For Example: Some investors might be okay with a 5% CAP RATE and 8% ROI, where others won't touch anything unless it's a 8% CAP RATE and 12%+ ROI.

With that said, I ran the numbers you provided through my software analyzer and here is what I came up with. (NOTE: I used the actual numbers you provided and I personally would have factored in 8% to 10% vacancy on deals I analyze. I'll show you the difference when changing the vacancy number. Also, your total operating expenses (including vacancy) came out to 37%. I like to use a minimum of 40% (includes 10% vacancy) and many investors use the 50/50 rule. I'd rather be conservative and if the deal still works, then I'm happier if my expenses are lower than analyzed)
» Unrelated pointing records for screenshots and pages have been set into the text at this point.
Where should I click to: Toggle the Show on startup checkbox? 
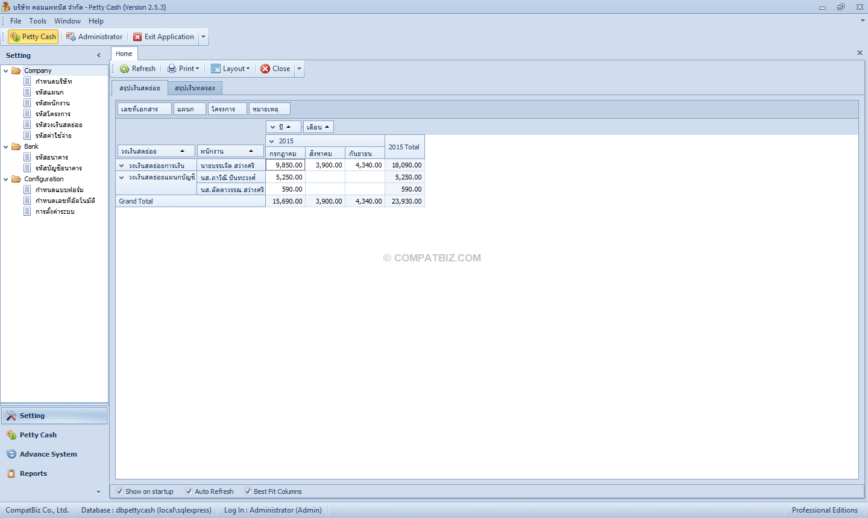(x=119, y=491)
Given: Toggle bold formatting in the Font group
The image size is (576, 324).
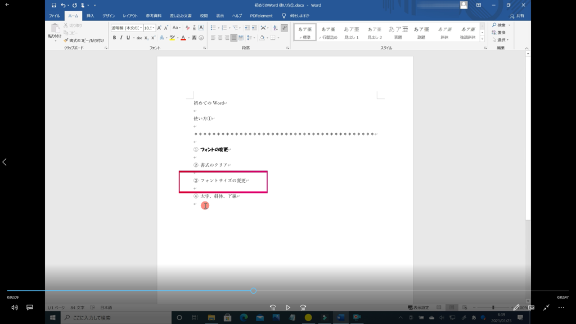Looking at the screenshot, I should (x=114, y=38).
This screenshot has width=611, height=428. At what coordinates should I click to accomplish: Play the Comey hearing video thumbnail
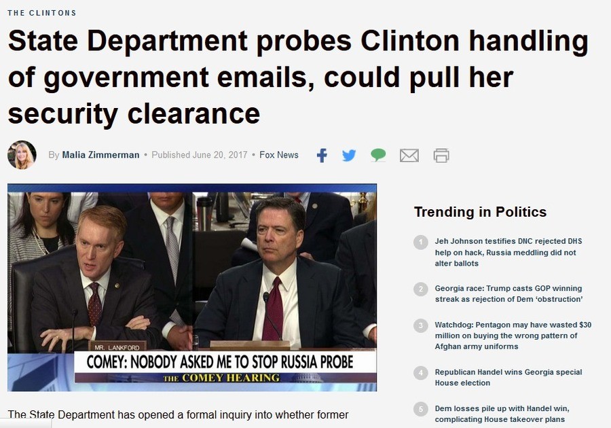[192, 287]
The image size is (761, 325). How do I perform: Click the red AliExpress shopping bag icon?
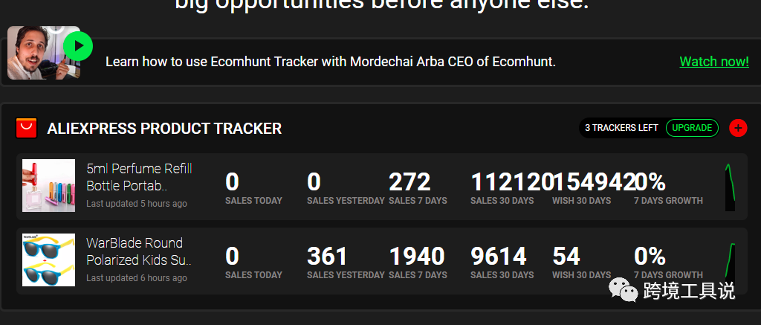[26, 128]

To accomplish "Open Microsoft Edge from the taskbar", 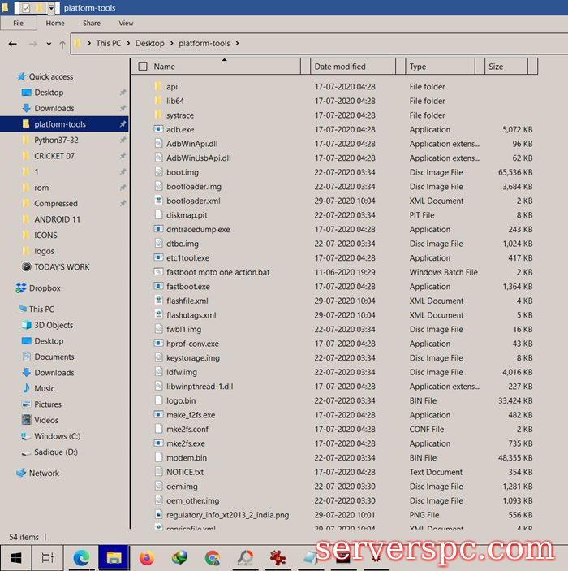I will (x=81, y=557).
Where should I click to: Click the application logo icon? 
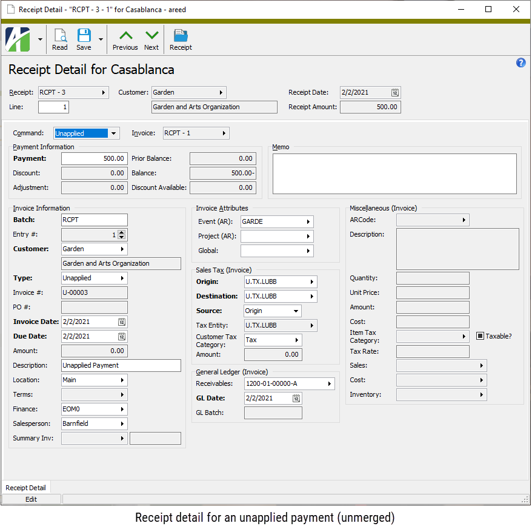point(18,39)
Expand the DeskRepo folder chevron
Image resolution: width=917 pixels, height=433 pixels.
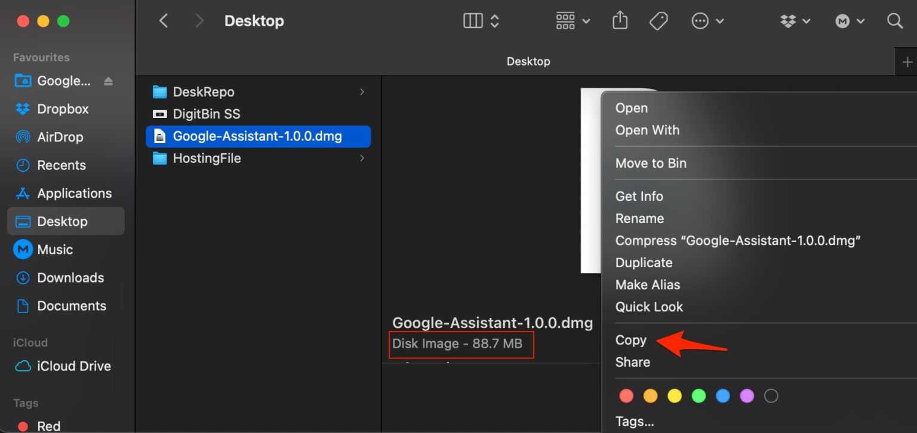click(x=362, y=91)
Based on Numbers You Provided

CAP RATE: 7.2%

COC (Cash-on-Cash): 11.6%

Debt Coverage Ratio: 1.67

Return on Gross Equity: 13%

Based on 10% Vacancy and 40% Expense Estimate

CAP RATE: 5.7%

COC: 5%

Debt Coverage Ratio: 1.25

Return on Gross Equity: 5.6%

Based on 10% Vacancy and 30% Expense Estimate

CAP RATE: 6.8%

COC: 10.1%

Debt Coverage Ratio: 1.49

Return on Gross Equity: 11.3%

I was taught a quick offer calculation strategy where you look at NOI X 10 as the value price, and offer 10% under that number. Example: If NOI is calculated at $7,500/annual, I would offer $67,500 ($7,500 X 10=$75,000-10% ($7,500)=$67,500.

Based the above information and even using my conservative numbers, I would move forward with additional due diligence and see if there is an ADD VALUE play here that I might be missing. Could I raise my NOI through cutting expenses, raising rents to market rent (if they are under performing), can I negotiate a better deal with the PM company, etc.

Again, every REI takes a different approach, and this is just one way my partner and I are looking at deals.